# [Stated goal]
State how many of the lines below contain the string "This". Reply with the number alone.

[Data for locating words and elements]
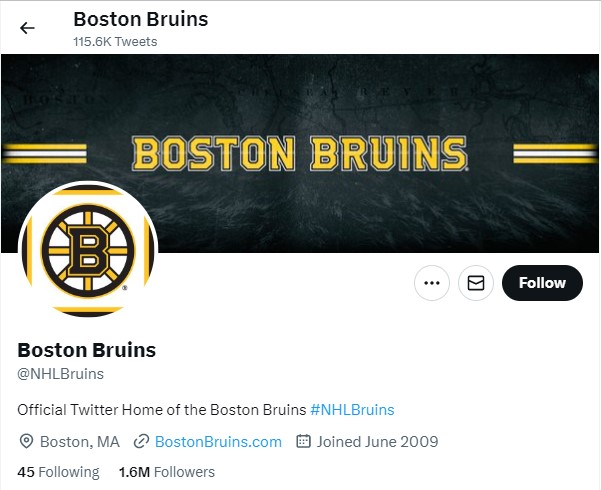The image size is (601, 490).
Task: Click the Official Twitter Home bio text
Action: pos(162,409)
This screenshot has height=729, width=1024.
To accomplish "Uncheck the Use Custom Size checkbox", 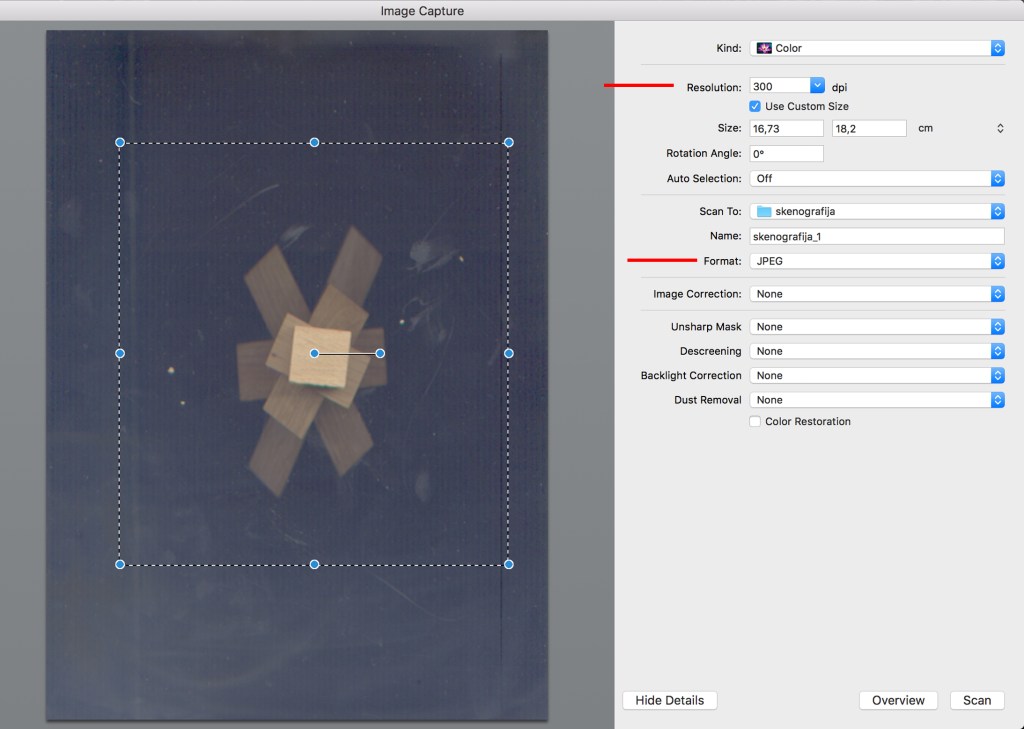I will (756, 106).
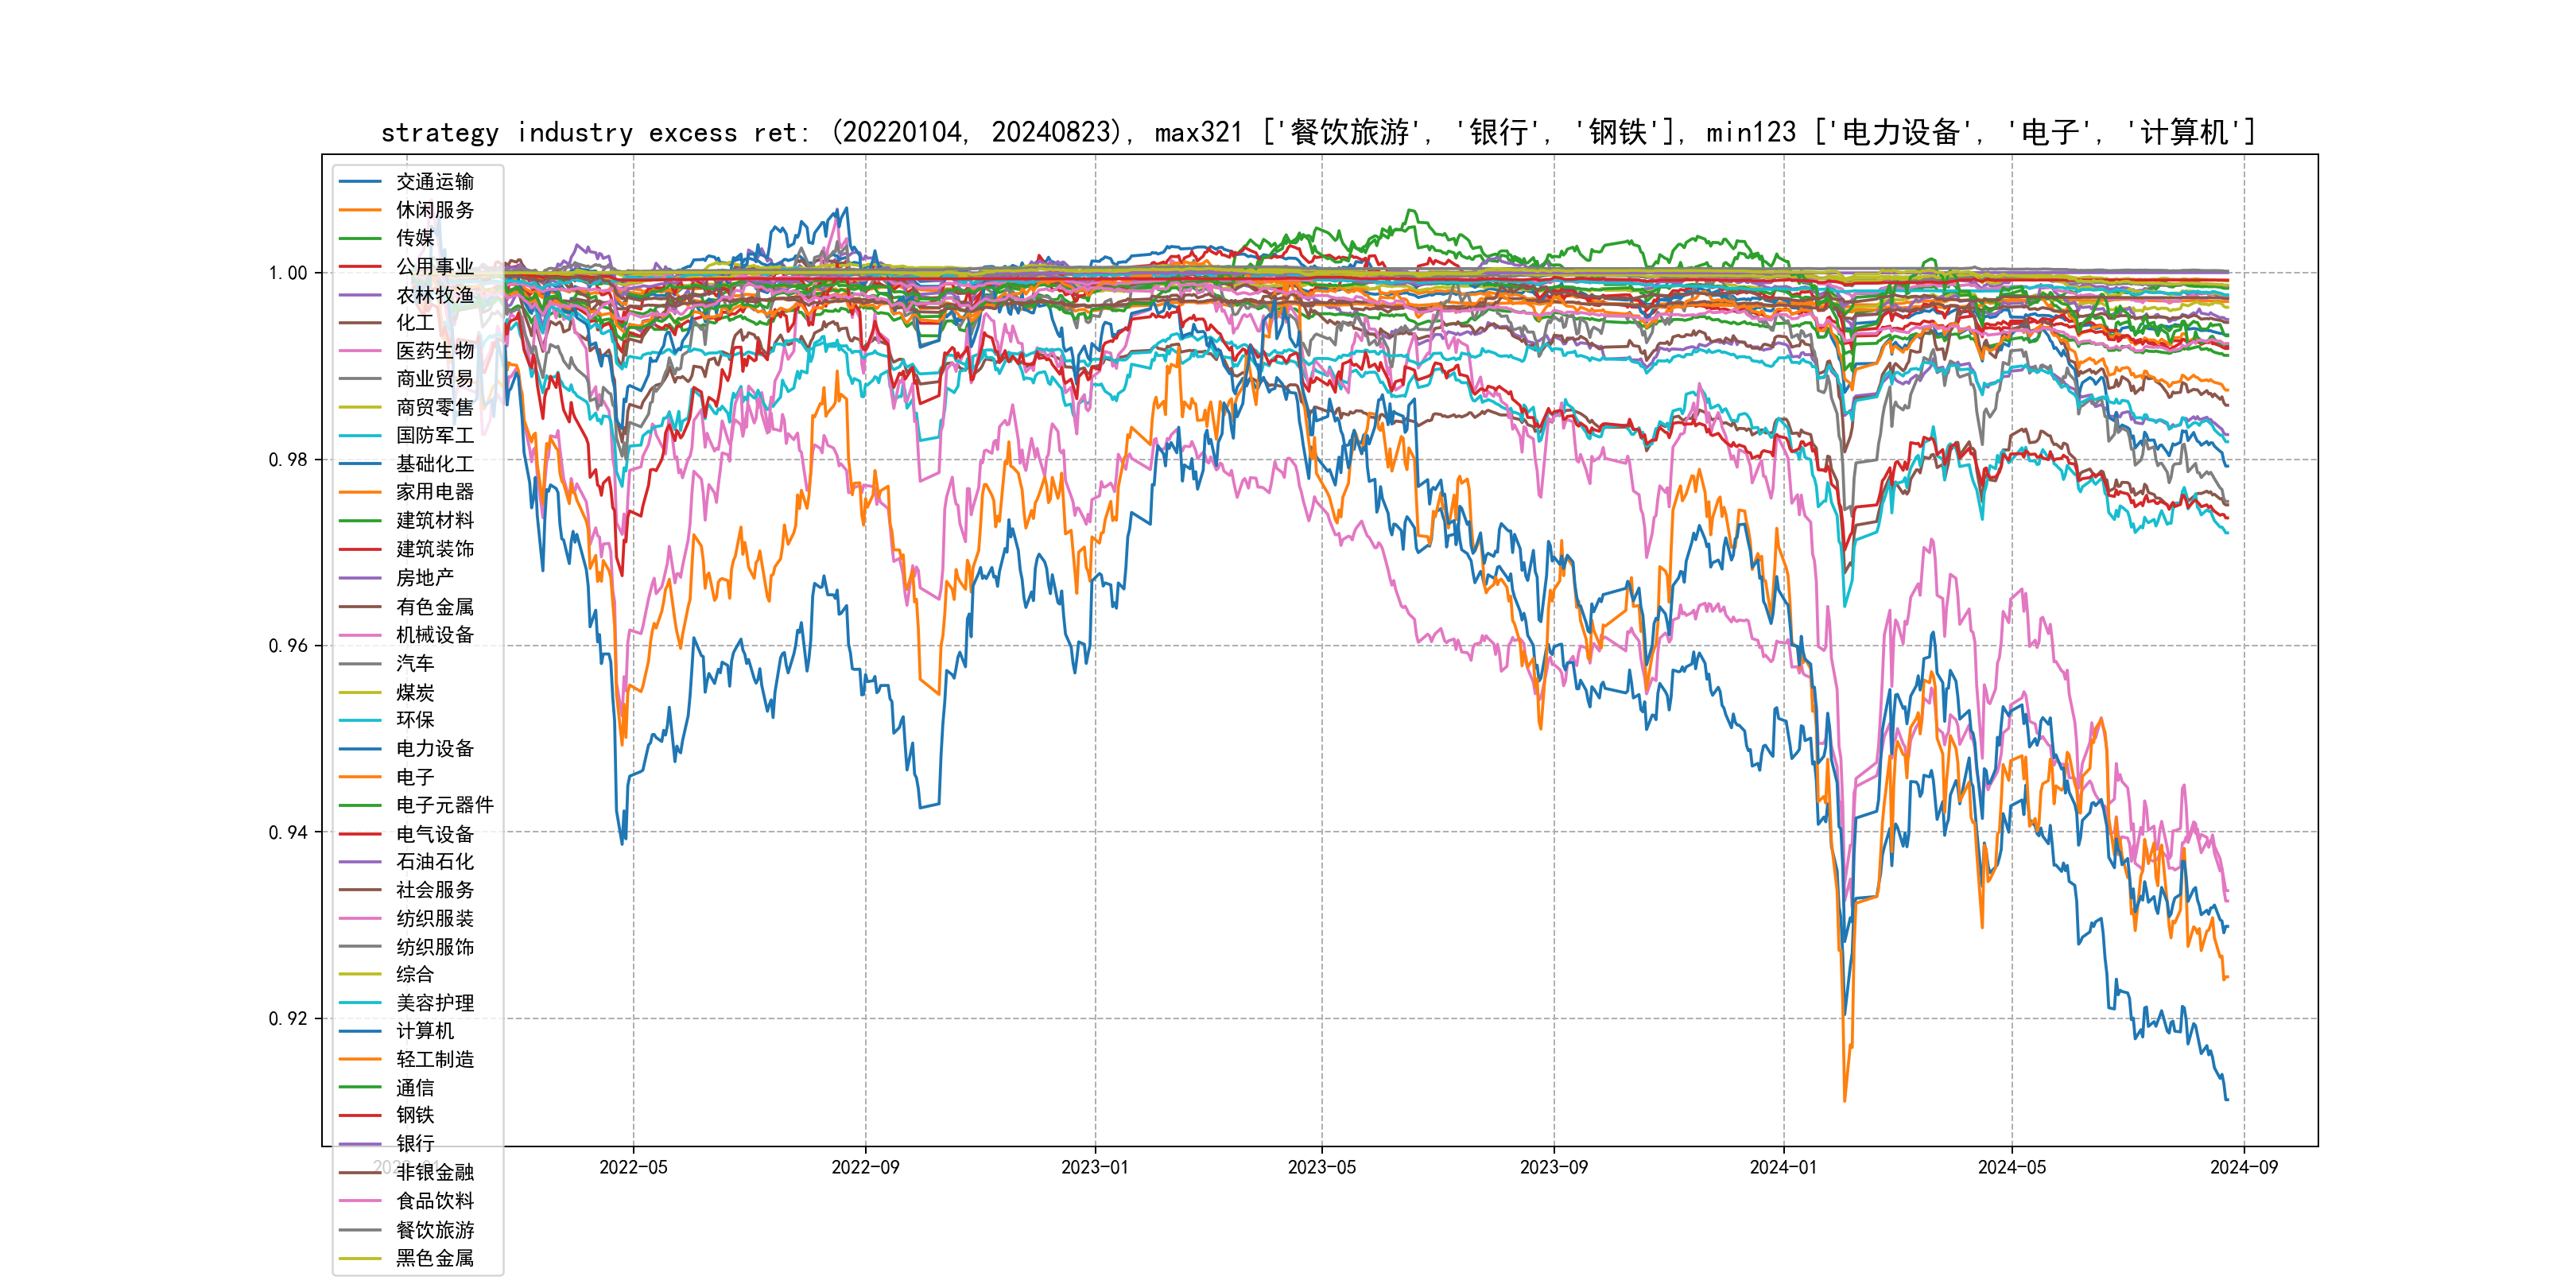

# [The completed task]
1